Founder/Managing Director of ADHD Babes & Clinical Associate in Psychology Trainee

Vivienne Isebor - She/Her 

Founder/Managing Director of ADHD Babes & Clinical Associate in Psychology Trainee


Having undiagnosed ADHD as a Black Woman has been immensely difficult. The social pressures to be organised, tidy, nurturing and well put together made my unnamed symptoms feel like character flaws. It meant being missed or mislabelled, rather than struggling with emotional regulation I was seen as aggressive and violent. Instead of struggling with concentration, I was seen as uninterested and lacking commitment. It meant not being believed when I said I was struggling until I used their language to describe my difficulties. 


Now I am diagnosed I feel vindicated, however, the journey was not linear and felt very lonely until I met other Black Women who related to my experiences through ADHD Babes.

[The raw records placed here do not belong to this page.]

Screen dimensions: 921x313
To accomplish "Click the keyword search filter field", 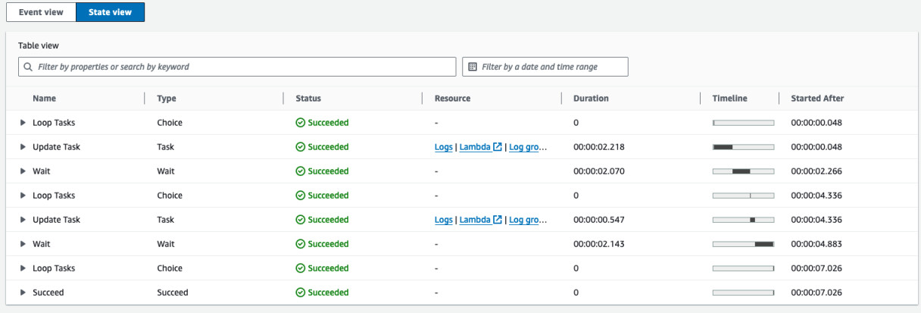I will 242,67.
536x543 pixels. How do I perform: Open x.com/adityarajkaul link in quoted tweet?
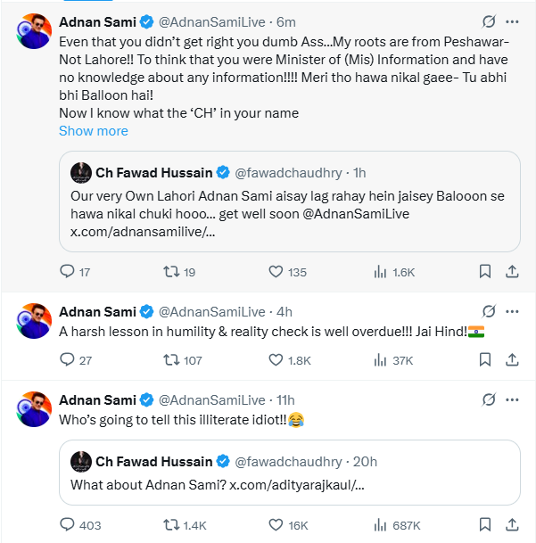[297, 485]
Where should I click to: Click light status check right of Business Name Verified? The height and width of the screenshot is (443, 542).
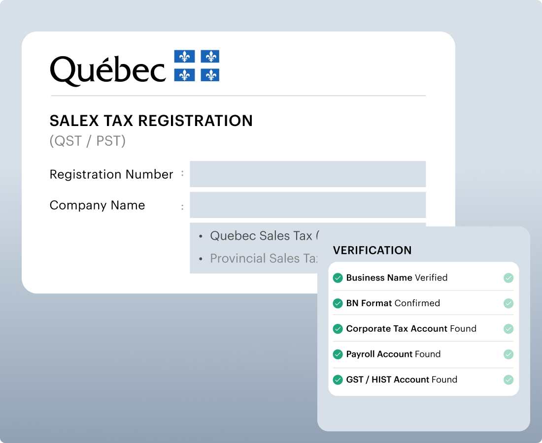click(x=508, y=278)
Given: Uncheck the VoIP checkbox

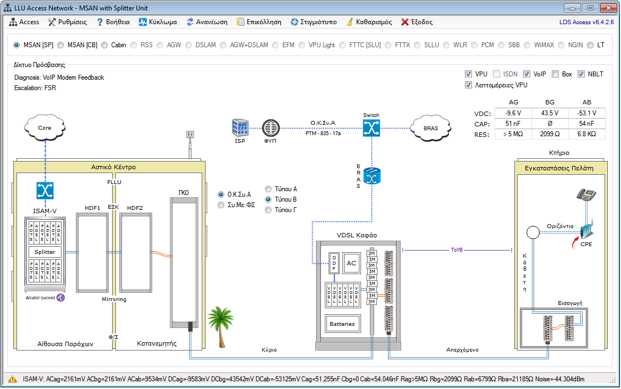Looking at the screenshot, I should (x=526, y=74).
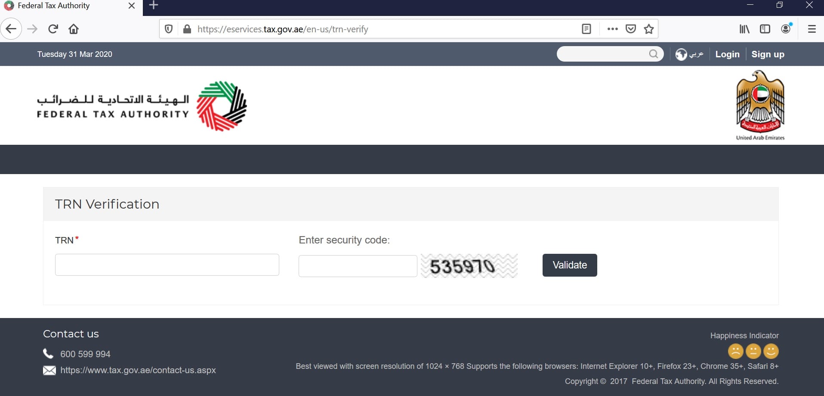Click the browser back arrow
The width and height of the screenshot is (824, 396).
point(11,29)
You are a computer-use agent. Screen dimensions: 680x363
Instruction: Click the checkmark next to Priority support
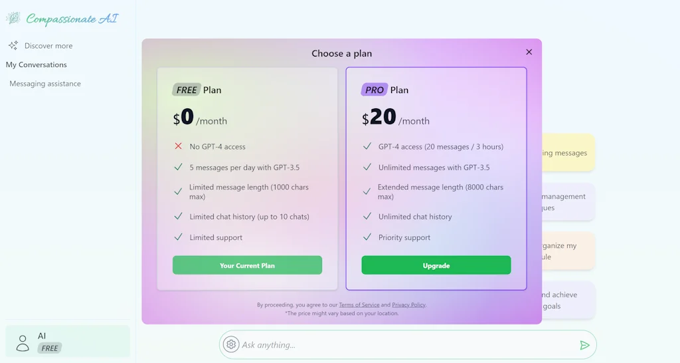click(367, 237)

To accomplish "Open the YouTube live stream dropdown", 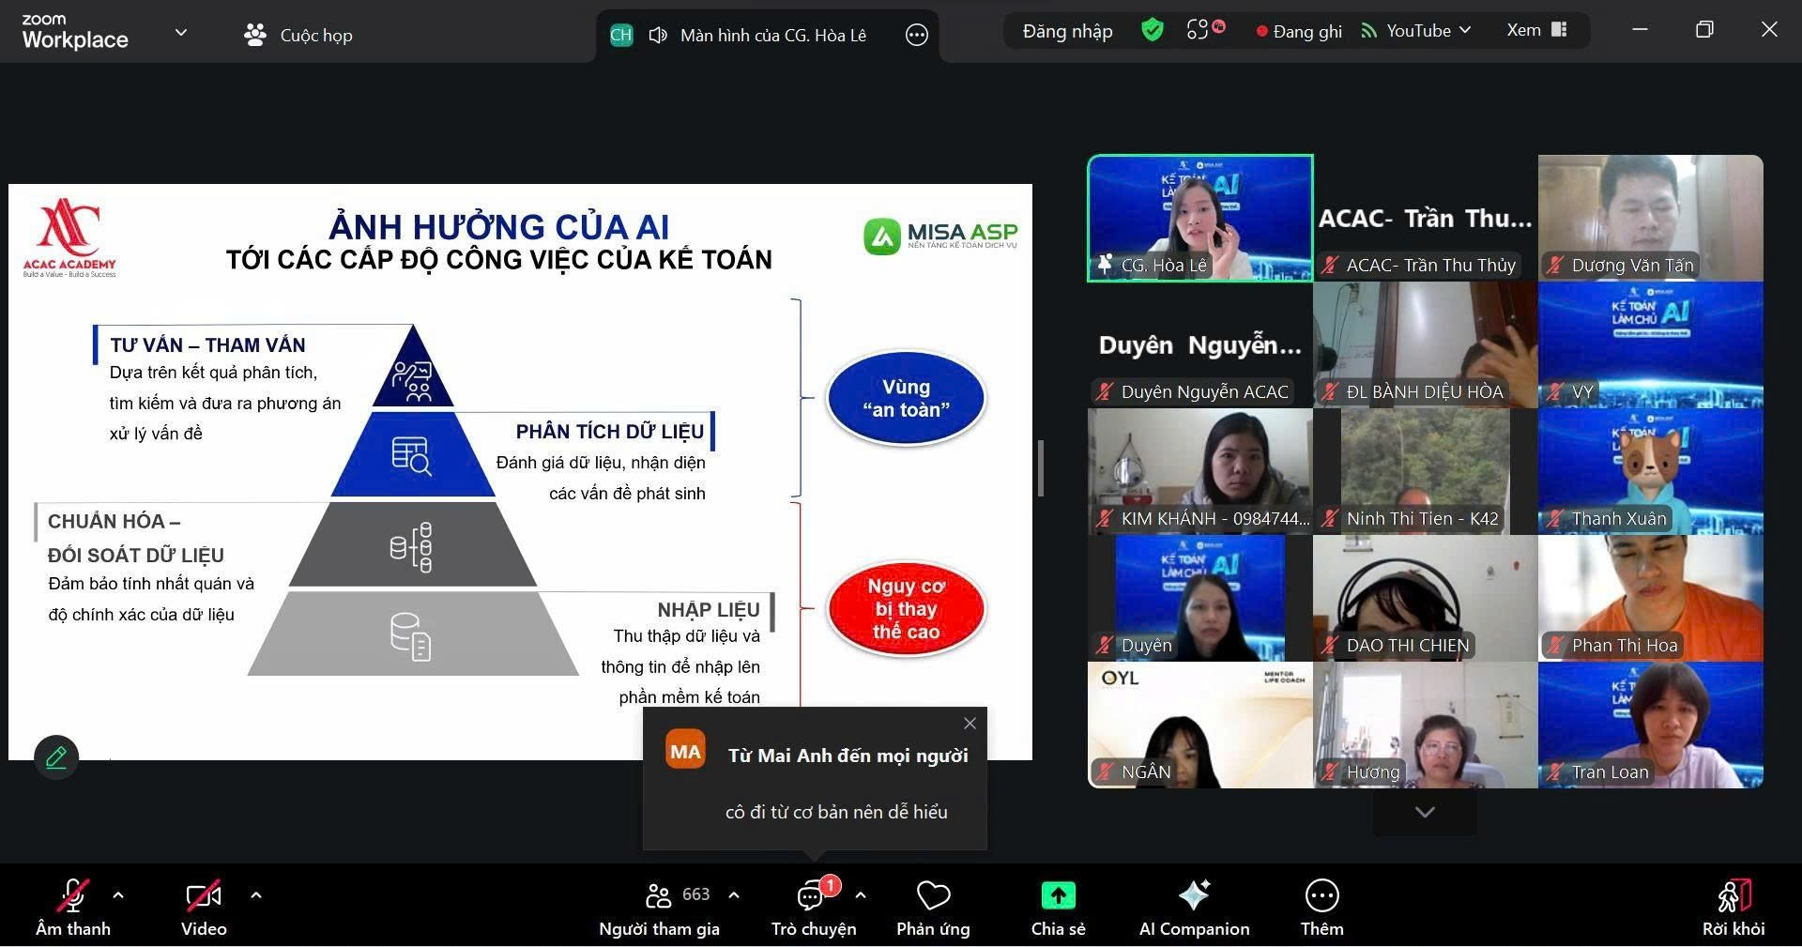I will tap(1417, 31).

I started ADHD Babes due to a lack of spaces specifically for Black Women with ADHD. After being diagnosed, my partner and I attempted to connect to numerous spaces and always felt we did not quite fit in. They suggested creating a space where I would feel at home and ADHD Babes grew. Starting as a Facebook group, into a Whatsapp group and now into a registered CIC we are a  community of Black Women and Non-binary people holding space for one another and re-learning what it means to be Black with ADHD.


What advice would you give to another Neurodivergent woman navigating their way through life?

Knowing and accepting you with all your strength and needs is a wonderful starting point to heal from all the negative narratives. Find what makes you tick, what you need to feel grounded and create a care routine that includes your needs. Don't be ashamed to ask for support, you deserve it.